= Contemporary dance in Japan =

Contemporary Japanese dance draws on various traditional styles as well as Western classical and avant-garde forms, interpreted with the standards of Japanese schools. Many famous dance studios grew from training centres for Kabuki actor-dancers or derived from famous Kabuki families.

Western schools covered classical ballet, jazz dance, and modern dance and influenced the butoh avant-garde dance movement. Ballet was said to have replaced traditional Japanese arts, such as flower arrangement and the tea ceremony, in the hearts of young girls. Prima ballerina Morishita Yoko sat on the jury for the Prix de Lausanne Ballet Competition in 1989, held for the first time in Tokyo, marking the arrival of Japanese classical ballet in the international community. Horiuchi Gen, a 1980 Prix de Lausanne winner, became a major soloist with the New York City Ballet, and Japanese performers noted for their superb technique were members of many major international companies. Modern dance was performed early after World War II and was later taught by dancers such as Eguchi Takaya. The Tokyo Modern Dance School and the Ozawa Hisako Modern Dance Company also promoted avant-garde modern dance. A wide experimental range within modern dance occurred from which choreographer Teshigawara Saburo drew to create multifaceted works for his KARAS Company. Many female dancers drawing their art from butoh were trained by the Hanayagi school, whose top dancers performed internationally. Ichinohe Sachiko choreographed and performed traditional dances in Heian court costumes, characterized by the slow, formal, and elegant motions of this classical age of Japanese culture.

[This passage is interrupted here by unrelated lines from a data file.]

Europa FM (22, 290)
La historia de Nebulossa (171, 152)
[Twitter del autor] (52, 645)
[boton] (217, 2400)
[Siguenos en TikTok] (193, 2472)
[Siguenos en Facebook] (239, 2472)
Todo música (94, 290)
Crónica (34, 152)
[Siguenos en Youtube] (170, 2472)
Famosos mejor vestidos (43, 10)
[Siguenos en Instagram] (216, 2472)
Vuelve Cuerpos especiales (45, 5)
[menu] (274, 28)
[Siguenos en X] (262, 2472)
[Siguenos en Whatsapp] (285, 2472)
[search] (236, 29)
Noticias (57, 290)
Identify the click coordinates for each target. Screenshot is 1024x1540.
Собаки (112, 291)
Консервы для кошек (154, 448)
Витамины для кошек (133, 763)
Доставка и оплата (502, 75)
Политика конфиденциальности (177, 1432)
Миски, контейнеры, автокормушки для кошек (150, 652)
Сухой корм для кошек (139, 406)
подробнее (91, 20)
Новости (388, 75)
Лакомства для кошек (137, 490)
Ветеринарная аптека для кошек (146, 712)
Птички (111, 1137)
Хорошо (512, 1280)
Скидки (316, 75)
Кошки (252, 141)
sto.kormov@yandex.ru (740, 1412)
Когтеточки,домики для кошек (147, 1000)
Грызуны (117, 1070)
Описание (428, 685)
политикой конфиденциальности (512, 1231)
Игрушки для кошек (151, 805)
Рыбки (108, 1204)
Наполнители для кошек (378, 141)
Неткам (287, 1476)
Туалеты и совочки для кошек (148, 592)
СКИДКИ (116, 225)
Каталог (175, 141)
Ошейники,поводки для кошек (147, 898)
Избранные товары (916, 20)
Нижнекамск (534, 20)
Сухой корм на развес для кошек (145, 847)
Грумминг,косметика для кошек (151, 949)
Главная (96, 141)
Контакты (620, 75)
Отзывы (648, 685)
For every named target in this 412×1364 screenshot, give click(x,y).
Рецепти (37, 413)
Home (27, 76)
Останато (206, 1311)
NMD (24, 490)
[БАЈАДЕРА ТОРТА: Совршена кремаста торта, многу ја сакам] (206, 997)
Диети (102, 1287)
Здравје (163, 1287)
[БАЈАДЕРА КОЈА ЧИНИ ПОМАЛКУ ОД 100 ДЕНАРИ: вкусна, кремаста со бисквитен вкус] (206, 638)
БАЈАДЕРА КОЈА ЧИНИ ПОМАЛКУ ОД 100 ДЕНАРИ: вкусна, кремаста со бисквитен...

The vital avant-garde butoh dance was a major development after the war: at least five major schools performed in the 1985 Butoh Festival, and there were numerous creative offshoots. Hijikata Tatsumi was a dancer who experimented with different kinds of creative dance to capture expressive motions he considered expressly suited to the Japanese physiognomy and psyche. He combined eroticism, social criticism, and avant-garde theatre ideas, and he considered the body to be a repository for "stored memories", which could be metamorphosed into dance forms. His theories and choreography were carried on by a number of famous dancers, who eventually formed their own major companies, which were strong in the 1980s and toured abroad.